0
votes

I am trying to update some missing values in a dataset with values from another.

Here is an example in Stata 14.2:

sysuse auto, clear   

// save in order to merge below
save auto, replace 

// create some missing to update
replace length = . if length < 175

// just so the two datasets are not exactly the same, which is my real example
drop if _n == _N

merge 1:1 make using auto, nogen keep(master match_update) update

The code above only keeps the observations updated (26 observations). It is exactly the same result if one uses keep(match_update) instead.

Why is Stata not keeping all observations in the master dataset?

Note that not using match_update is not helpful either, as it removes all observations.

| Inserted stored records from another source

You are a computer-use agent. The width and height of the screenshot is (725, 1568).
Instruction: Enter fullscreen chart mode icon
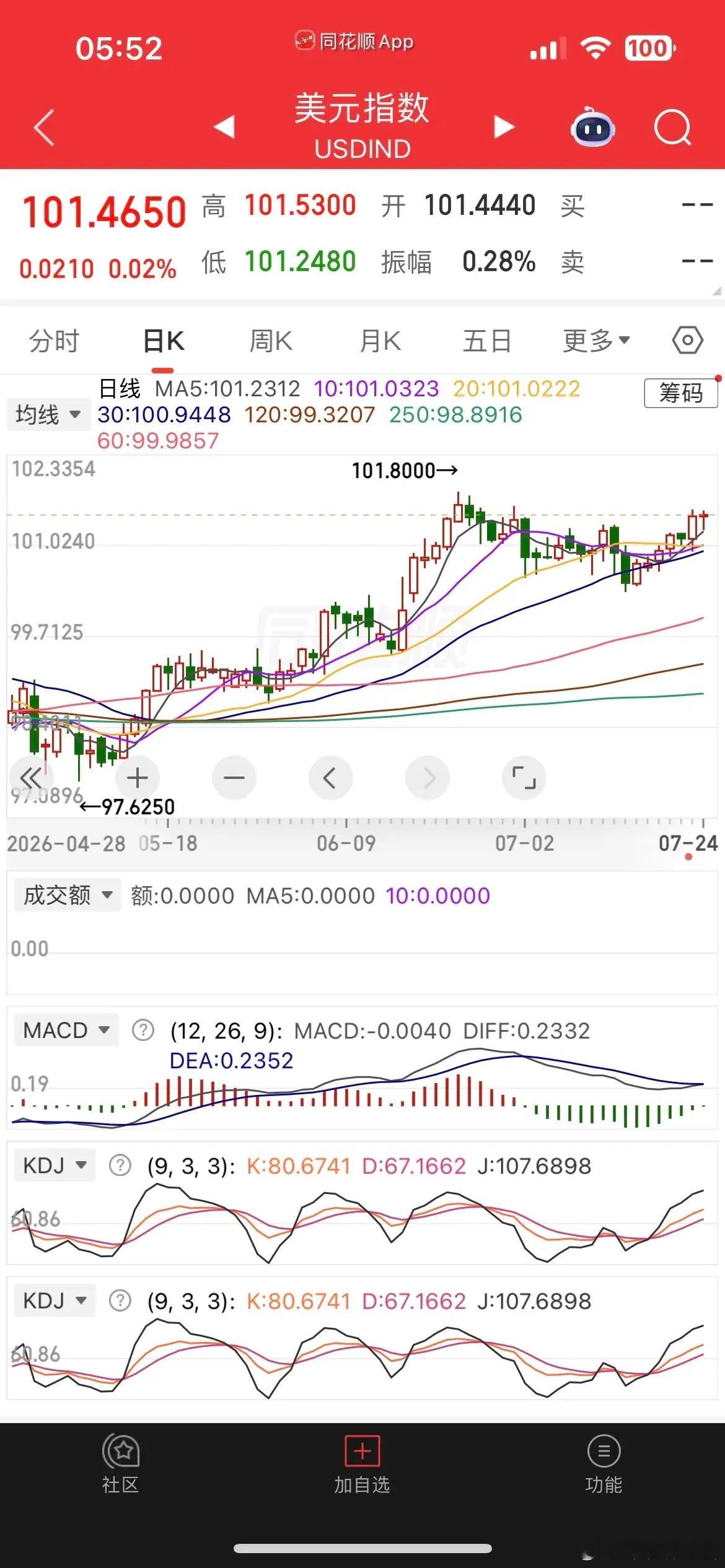(524, 778)
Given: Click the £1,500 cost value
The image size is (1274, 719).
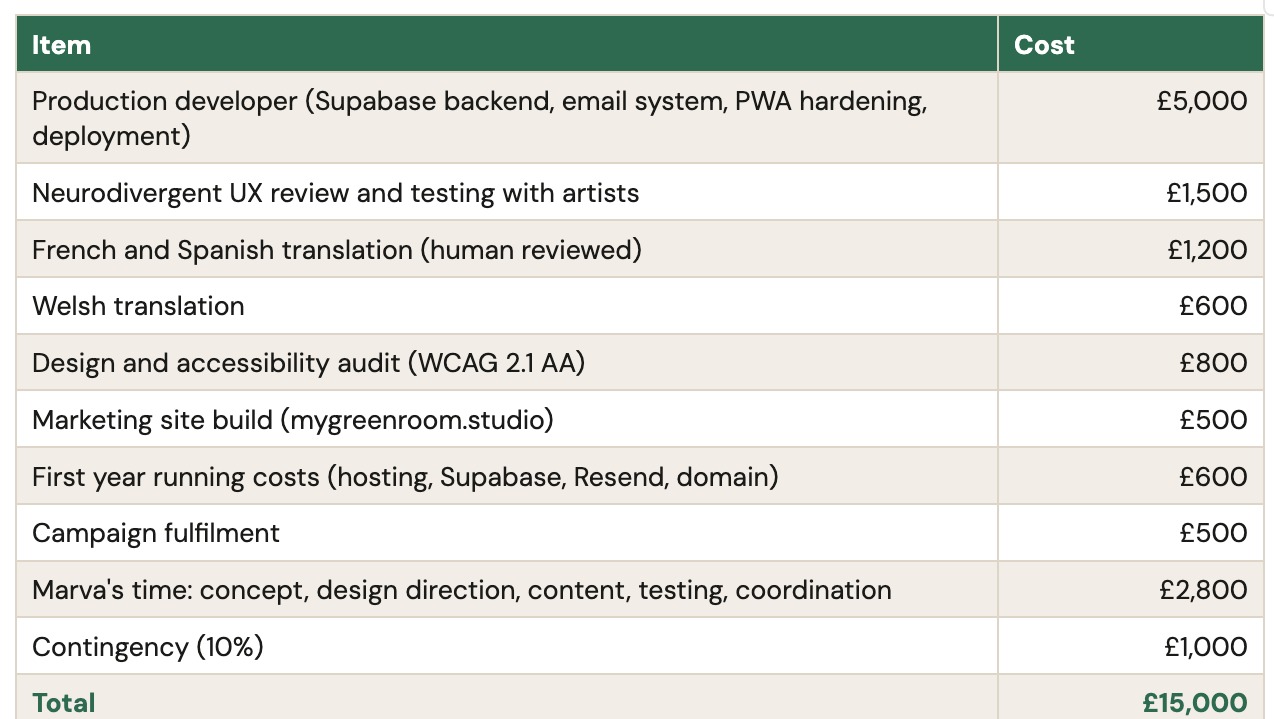Looking at the screenshot, I should 1206,193.
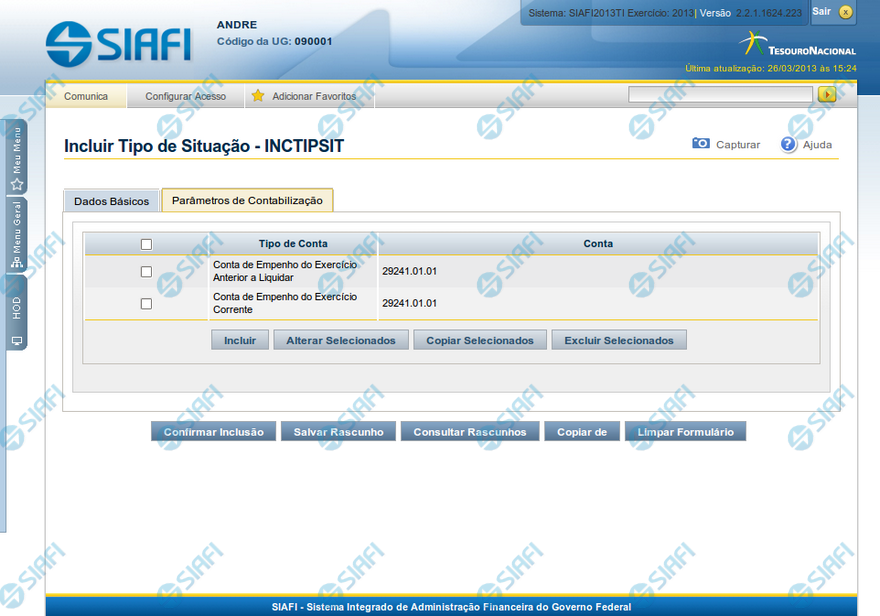Click the Capturar camera icon
Screen dimensions: 880x616
pos(701,144)
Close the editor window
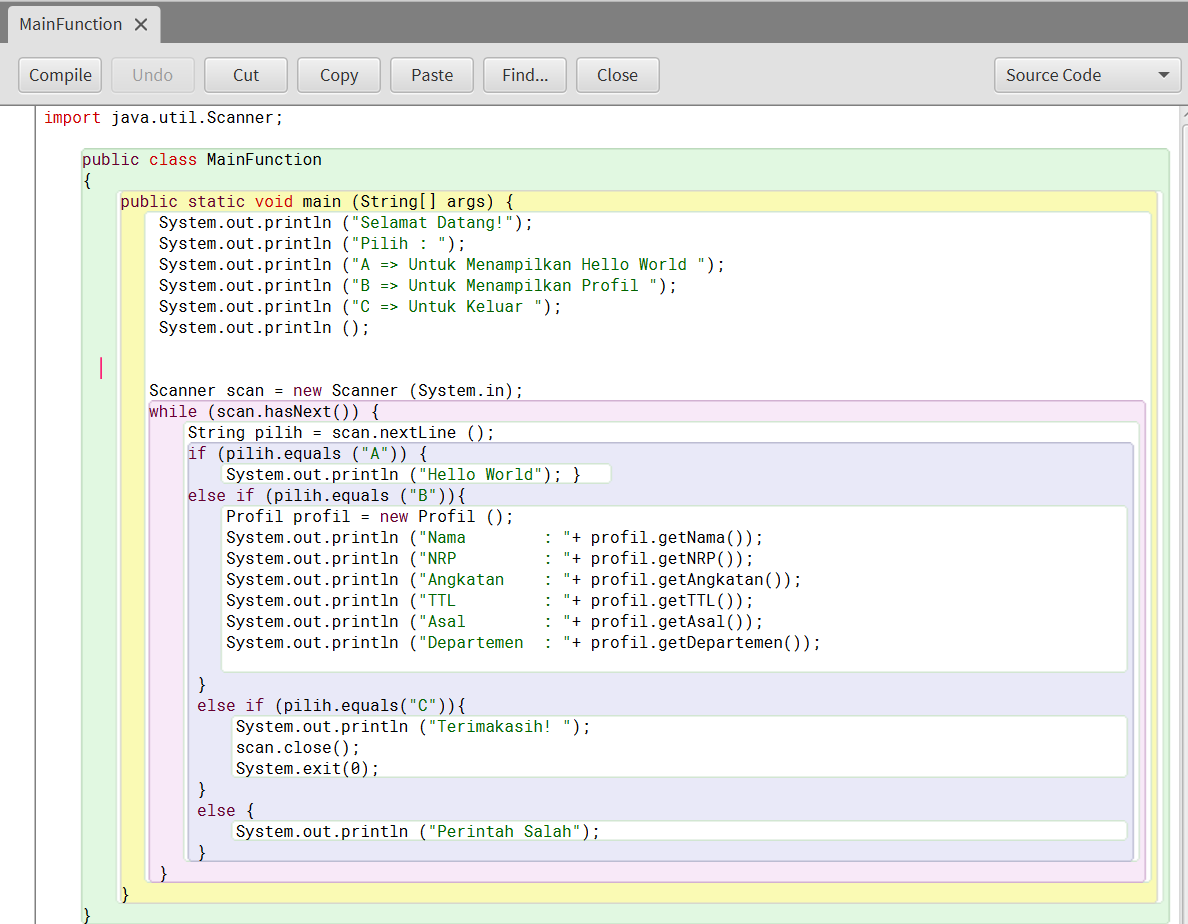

My current workaround is to rename original variables, merge all, and then replace if original was missing. However, this defeats the point of using the update option, and it is cumbersome for updating many variables.

1
Get rid of keep(master match_update) in the last line and it will work. - user8682794
@PearlySpencer Oh, I see. Thanks. What's the logic of the change? Why doesn't my command work? - luchonacho
With this option you are asking merge to only keep the updated observations in the dataset that match the other and drop everything else. - user8682794
But I'm also telling Stata to keep the master observations. Otherwise, what is the meaning of master inside the keep option? - luchonacho
I just had a better look at it and it seems that keep(master match match_update) does what you want. Personally I always prefer to manually drop / keep observations using _merge as it is more transparent and less error prone. - user8682794

1 Answers

3
votes

Personally, I always prefer to manually drop / keep observations using the _merge variable as it is more transparent and less error prone.

However, the following does what you want:

merge 1:1 make using auto, nogenerate keep(master match match_update) update

Result                           # of obs.
-----------------------------------------
not matched                             0

matched                                73
    not updated                        47  
    missing updated                    26  
    nonmissing conflict                 0  
-----------------------------------------

You can confirm that this is the case as follows:

sysuse auto, clear   
save auto, replace

replace length = . if length < 175
drop if _n == _N

merge 1:1 make using auto, update 

drop if _merge == 2
drop _merge
save m1

sysuse auto, clear   
save auto, replace

replace length = . if length < 175 
drop if _n == _N 

merge 1:1 make using auto, nogen keep(master match match_update) update 
save m2

cf _all using m1

display r(Nsum)
0